Ferdinand-Gobert Count of Aspremont-Lynden (Oud-Rekem, around 1645 – 1 February 1708) was an Austrian military from the Southern Netherlands who fought in the service of the Habsburg Emperor Leopold I.
Biography
Lynden was born in the noble family Aspremont-Lynden as the son of Count Ferdinand of Aspremont-Lynden (1611–1665) and his wife, Landgravine Elisabeth zu Fürstenberg-Heiligenberg (1621–1662). He grew up at the Aspremont-Lynden Castle, in the county of Rekem (Reckheim), a small County in present-day Belgium, belonging to the Holy Roman Empire. Lynden became an officer in the service of the Holy Roman Empire and its Habsburg emperor in Vienna.
He fought in the Great Turkish War and helped defend the capital Vienna during the Battle of Vienna. After the victory, Lynden fought in Hungary, which the Austrians captured from the Ottomans. In 1690, he was responsible of the defense of Belgrade, which had been conquered from the Ottomans in 1688.
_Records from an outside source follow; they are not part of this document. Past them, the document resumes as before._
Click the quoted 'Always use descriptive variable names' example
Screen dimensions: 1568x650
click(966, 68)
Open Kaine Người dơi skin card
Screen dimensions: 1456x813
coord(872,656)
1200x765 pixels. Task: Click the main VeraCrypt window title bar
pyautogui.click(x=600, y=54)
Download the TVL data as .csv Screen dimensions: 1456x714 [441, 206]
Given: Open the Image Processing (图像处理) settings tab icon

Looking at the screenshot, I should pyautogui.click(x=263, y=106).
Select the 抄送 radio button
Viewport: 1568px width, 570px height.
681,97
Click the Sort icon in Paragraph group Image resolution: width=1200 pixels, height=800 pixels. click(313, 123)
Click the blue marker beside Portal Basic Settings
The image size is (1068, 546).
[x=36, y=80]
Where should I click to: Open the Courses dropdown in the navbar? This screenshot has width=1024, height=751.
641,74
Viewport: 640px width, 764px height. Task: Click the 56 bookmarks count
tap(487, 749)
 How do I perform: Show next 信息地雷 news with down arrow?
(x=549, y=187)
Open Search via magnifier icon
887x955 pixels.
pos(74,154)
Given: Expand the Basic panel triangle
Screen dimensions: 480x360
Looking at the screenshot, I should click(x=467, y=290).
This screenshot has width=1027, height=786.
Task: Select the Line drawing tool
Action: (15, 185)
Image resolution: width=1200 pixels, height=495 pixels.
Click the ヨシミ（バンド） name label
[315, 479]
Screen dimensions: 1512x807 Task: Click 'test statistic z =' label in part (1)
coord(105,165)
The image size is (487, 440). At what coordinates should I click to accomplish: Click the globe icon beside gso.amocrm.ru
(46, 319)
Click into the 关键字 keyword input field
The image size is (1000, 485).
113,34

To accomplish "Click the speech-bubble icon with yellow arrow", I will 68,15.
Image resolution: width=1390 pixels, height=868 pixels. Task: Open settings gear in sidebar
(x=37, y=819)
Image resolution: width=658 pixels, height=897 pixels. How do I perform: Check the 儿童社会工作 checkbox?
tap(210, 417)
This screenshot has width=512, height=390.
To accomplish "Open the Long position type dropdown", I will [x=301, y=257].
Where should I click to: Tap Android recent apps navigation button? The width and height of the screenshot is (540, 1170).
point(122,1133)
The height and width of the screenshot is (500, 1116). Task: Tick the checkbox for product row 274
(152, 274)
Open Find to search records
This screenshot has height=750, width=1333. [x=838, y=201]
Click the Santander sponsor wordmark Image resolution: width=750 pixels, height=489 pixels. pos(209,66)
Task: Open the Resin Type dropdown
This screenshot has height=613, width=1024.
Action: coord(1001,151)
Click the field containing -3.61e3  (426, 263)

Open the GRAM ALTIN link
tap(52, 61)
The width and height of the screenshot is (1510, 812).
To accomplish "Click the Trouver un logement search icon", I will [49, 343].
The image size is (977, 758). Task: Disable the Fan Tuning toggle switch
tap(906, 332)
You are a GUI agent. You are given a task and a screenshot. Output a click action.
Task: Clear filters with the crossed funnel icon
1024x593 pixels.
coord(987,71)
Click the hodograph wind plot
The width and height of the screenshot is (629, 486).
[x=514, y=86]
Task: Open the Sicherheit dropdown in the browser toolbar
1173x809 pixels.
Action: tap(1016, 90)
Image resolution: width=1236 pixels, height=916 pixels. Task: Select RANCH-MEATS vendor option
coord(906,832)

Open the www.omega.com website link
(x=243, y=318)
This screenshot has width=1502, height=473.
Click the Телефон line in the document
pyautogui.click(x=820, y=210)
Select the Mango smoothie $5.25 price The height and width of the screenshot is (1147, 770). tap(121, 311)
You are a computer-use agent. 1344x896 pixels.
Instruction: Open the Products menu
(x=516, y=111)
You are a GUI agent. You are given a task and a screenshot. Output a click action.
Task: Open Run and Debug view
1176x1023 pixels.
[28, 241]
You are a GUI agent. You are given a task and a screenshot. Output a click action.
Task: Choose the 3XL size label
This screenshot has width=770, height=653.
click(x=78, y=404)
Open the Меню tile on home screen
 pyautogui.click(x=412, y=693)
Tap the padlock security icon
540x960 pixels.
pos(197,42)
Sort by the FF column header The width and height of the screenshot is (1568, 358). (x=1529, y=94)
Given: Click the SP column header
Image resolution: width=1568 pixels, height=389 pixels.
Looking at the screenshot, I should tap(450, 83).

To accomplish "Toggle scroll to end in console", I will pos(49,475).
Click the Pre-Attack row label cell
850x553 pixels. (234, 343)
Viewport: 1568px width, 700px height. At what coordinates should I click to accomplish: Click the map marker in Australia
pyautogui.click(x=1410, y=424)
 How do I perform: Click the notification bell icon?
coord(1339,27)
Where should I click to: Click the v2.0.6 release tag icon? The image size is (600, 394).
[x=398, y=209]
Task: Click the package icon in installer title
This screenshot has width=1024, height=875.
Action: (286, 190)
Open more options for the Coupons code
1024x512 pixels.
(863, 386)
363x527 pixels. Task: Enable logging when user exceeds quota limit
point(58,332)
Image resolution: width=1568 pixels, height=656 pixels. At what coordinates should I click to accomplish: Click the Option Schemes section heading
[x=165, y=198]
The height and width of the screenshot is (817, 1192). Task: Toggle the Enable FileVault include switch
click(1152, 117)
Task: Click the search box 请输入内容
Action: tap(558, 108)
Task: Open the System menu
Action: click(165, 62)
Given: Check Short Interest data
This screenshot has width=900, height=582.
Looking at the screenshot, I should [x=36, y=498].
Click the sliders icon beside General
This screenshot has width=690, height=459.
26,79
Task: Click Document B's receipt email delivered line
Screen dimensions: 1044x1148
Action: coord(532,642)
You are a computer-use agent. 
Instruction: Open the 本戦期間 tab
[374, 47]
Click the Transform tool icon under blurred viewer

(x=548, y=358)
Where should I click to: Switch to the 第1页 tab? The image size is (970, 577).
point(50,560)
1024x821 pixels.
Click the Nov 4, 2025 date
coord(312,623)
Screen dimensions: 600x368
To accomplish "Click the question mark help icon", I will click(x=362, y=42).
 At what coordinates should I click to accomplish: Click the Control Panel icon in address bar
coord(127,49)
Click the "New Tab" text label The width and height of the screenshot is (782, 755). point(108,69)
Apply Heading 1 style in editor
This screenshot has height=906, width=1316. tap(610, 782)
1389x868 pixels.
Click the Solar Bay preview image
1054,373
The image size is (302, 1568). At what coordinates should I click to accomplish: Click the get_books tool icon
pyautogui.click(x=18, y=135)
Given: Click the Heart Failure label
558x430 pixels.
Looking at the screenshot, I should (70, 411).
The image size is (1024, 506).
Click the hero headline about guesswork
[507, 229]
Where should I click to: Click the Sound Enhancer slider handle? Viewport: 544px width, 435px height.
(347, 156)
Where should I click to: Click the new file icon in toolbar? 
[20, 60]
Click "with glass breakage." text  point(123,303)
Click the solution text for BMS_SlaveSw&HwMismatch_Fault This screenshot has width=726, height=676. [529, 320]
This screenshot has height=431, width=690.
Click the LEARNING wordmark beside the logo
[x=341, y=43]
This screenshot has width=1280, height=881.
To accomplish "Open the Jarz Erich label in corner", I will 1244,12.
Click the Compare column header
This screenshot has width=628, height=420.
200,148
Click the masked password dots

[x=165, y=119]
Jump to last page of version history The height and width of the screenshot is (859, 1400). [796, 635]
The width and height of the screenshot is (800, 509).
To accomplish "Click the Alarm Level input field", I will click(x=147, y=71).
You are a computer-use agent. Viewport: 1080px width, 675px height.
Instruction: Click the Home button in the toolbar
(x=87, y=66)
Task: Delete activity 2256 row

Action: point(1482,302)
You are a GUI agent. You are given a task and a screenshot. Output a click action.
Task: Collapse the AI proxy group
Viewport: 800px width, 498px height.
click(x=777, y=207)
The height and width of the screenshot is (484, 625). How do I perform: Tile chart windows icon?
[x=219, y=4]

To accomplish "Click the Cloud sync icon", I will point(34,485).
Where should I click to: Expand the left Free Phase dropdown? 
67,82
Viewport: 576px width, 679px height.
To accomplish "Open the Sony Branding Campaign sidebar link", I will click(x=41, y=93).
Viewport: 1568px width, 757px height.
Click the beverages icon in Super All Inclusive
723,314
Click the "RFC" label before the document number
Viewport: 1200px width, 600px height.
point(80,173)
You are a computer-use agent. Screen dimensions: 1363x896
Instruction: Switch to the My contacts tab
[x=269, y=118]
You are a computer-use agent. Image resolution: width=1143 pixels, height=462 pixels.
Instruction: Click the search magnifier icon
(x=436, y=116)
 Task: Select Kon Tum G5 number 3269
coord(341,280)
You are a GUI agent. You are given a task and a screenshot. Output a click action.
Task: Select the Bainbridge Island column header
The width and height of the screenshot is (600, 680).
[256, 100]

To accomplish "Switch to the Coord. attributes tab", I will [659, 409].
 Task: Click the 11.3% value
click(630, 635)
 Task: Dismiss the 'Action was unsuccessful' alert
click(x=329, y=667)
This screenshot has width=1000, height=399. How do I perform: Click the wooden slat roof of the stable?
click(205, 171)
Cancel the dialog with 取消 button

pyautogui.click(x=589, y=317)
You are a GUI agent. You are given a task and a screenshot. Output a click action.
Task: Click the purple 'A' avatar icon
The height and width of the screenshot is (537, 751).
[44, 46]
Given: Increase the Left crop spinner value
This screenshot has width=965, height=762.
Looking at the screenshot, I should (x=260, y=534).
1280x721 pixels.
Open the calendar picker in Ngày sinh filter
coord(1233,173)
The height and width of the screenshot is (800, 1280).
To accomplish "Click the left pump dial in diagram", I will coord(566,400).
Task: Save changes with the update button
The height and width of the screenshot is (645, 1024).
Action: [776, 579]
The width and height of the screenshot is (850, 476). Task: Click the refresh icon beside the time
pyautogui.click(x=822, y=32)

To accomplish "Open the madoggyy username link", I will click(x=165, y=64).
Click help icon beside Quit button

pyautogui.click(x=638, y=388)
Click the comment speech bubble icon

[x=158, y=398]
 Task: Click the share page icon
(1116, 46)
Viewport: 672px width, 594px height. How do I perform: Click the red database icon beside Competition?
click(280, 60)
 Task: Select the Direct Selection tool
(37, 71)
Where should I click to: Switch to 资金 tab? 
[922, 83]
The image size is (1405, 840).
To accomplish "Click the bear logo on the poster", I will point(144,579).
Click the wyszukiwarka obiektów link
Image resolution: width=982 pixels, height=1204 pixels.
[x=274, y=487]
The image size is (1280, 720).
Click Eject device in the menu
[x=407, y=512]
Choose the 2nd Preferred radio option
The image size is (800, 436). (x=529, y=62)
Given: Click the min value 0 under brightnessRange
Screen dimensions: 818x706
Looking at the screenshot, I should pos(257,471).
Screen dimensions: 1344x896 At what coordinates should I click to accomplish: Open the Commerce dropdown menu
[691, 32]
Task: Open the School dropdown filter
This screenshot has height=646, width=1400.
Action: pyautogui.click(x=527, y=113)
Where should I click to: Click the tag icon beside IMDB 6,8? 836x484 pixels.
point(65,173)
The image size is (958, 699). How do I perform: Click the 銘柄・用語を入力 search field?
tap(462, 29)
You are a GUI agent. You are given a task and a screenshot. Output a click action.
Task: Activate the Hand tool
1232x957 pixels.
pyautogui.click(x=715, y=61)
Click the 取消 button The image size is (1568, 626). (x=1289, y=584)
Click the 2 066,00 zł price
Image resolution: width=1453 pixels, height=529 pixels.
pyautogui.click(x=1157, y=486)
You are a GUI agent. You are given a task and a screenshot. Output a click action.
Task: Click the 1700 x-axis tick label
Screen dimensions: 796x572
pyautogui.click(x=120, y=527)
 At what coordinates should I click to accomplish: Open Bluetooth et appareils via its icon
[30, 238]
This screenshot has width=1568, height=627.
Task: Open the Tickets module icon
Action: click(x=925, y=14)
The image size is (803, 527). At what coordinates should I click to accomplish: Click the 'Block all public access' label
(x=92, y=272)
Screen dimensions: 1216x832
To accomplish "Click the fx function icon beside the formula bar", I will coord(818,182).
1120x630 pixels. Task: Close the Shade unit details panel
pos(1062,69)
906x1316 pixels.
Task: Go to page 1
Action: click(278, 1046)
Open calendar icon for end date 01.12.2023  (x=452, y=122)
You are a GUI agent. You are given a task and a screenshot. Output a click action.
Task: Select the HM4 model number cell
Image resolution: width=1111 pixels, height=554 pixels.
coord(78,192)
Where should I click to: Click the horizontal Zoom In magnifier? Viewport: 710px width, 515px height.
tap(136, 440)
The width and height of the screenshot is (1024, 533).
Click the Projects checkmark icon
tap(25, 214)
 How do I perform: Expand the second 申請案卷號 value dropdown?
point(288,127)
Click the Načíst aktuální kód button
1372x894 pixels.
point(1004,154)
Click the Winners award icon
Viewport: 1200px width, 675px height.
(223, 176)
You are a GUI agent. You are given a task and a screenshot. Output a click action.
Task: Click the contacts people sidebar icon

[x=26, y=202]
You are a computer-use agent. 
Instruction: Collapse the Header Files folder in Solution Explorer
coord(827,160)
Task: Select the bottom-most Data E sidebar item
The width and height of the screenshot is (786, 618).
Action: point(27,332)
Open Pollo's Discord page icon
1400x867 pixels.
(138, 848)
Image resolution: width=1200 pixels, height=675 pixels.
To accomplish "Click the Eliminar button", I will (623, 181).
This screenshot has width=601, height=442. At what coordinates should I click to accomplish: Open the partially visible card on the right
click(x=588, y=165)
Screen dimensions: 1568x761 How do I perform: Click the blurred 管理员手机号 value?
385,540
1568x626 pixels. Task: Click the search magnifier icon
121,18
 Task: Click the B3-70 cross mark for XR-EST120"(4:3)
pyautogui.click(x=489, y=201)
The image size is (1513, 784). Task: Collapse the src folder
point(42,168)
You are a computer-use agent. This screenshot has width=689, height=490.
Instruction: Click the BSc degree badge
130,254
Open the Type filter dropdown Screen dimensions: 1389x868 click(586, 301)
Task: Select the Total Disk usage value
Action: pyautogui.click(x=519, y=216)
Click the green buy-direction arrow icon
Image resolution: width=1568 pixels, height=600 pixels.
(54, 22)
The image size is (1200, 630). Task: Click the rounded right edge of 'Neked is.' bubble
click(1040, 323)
Taking advantage of the weakness on the eastern border of the Holy Roman Empire, because of the French invasion on the Rhine during the Nine Years' War, the Ottomans returned to besiege Belgrade in 1690. The Ottomans were led by Grand Vizier Köprülüzade Fazıl Mustafa Pasha and succeeded in detonating the citadel's powder magazine. The Ottomans took Belgrade, but several hundred soldiers escaped by swimming across the Danube, including Lynden and Duke Charles Eugène de Croÿ, another nobleman of the Southern Netherlands.
Back in Vienna, Lynden was put under house arrest because of the debacle at Belgrade.
Nevertheless, after the final victory in the Great Turkish War, Emperor Leopold I granted Lynden the rank of General, and later Feldmarschall-leutnant of the Holy Roman Empire for his services in the Great Turkish War. He died in 1708 at the castle in Oud-Rekem, where he was born.
Marriage and children
In 1680, Ferdinand Gobert was firstly married Princess Charlotte von Nassau-Dillenburg (1643–1686), daughter of George Louis, Prince of Nassau-Dillenburg.
After her death, in 1691 in Vienna he remarried. The bride was Princess Juliana Barbara Rákóczi (1669–1717), daughter of Francis I Rákóczi, Prince of Transylvania.
They had 7 children including :
- Count Joseph Gobert von Aspremont-Lynden (1694–1720)
- Count Karl Gobert Franz von Aspremont-Lynden (1703–1749), had issue.[1]